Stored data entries
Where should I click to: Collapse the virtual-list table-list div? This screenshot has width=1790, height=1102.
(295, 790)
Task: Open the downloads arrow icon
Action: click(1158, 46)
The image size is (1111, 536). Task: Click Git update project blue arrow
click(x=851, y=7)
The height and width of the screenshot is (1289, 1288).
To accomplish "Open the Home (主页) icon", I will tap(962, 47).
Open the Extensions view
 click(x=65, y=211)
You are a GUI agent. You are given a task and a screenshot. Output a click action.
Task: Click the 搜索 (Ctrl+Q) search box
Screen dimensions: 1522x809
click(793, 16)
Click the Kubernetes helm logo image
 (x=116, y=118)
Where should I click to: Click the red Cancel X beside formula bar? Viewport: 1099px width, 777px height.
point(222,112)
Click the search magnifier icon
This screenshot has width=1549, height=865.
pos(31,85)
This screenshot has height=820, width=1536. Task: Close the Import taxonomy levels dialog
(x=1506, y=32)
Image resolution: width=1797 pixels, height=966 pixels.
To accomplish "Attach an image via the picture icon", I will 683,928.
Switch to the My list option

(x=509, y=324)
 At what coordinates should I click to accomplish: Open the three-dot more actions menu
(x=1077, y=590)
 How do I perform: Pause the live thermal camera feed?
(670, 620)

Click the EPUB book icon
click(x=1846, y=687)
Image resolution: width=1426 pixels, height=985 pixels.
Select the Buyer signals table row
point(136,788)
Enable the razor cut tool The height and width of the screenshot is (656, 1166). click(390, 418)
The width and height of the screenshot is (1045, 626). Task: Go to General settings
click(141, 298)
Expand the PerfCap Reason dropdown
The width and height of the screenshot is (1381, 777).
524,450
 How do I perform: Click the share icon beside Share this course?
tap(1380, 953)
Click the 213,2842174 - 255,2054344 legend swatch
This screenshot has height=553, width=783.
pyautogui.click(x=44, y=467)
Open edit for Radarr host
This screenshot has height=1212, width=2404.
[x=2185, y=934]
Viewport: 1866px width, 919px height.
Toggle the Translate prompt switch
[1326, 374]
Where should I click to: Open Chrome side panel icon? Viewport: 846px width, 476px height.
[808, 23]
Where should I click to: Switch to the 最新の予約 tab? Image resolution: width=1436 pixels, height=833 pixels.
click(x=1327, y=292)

→ Task details
Reproduce verbatim the stretch of lines beginning with the one containing "Switch to the My list option" and ending at the close of the entries above.

→ Written answer
Switch to the My list option

(x=509, y=324)
 At what coordinates should I click to accomplish: Open the three-dot more actions menu
(x=1077, y=590)
 How do I perform: Pause the live thermal camera feed?
(670, 620)

Click the EPUB book icon
click(x=1846, y=687)
Image resolution: width=1426 pixels, height=985 pixels.
Select the Buyer signals table row
point(136,788)
Enable the razor cut tool The height and width of the screenshot is (656, 1166). click(390, 418)
The width and height of the screenshot is (1045, 626). Task: Go to General settings
click(141, 298)
Expand the PerfCap Reason dropdown
The width and height of the screenshot is (1381, 777).
524,450
 How do I perform: Click the share icon beside Share this course?
tap(1380, 953)
Click the 213,2842174 - 255,2054344 legend swatch
This screenshot has height=553, width=783.
pyautogui.click(x=44, y=467)
Open edit for Radarr host
This screenshot has height=1212, width=2404.
[x=2185, y=934]
Viewport: 1866px width, 919px height.
Toggle the Translate prompt switch
[1326, 374]
Where should I click to: Open Chrome side panel icon? Viewport: 846px width, 476px height.
[808, 23]
Where should I click to: Switch to the 最新の予約 tab? Image resolution: width=1436 pixels, height=833 pixels.
click(x=1327, y=292)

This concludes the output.